▶ Exercise brief:
Return every line below that contains the string "pixels", matching case exactly.

---------- Records provided

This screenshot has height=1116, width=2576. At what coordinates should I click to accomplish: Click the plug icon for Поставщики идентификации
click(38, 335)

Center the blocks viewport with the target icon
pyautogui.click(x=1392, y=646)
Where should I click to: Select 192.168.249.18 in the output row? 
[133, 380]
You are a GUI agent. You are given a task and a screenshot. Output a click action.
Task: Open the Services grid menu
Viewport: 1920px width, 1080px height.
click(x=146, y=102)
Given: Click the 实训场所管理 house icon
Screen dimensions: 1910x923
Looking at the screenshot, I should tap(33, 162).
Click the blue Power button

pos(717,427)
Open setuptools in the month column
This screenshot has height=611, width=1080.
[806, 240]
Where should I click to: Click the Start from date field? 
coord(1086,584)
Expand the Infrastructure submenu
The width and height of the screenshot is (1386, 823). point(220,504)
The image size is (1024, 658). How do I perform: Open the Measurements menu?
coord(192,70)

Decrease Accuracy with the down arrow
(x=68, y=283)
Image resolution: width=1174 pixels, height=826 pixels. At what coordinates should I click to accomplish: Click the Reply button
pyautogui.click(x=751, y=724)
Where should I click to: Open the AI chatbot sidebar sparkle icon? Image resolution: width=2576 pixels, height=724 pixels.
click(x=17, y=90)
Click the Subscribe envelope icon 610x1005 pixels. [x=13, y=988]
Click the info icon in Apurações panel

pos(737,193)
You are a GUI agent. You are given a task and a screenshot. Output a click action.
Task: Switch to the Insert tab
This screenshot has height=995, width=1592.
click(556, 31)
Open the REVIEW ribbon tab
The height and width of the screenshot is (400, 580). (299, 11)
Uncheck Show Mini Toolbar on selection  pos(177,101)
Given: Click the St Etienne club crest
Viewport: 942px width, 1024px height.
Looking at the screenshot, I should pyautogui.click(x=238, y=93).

--------------------

▶ Output of the exercise:
Image resolution: width=1174 pixels, height=826 pixels. At what coordinates should I click to accomplish: Click the Reply button
Where should I click to: Open the AI chatbot sidebar sparkle icon? Image resolution: width=2576 pixels, height=724 pixels.
Click the Subscribe envelope icon 610x1005 pixels. [x=13, y=988]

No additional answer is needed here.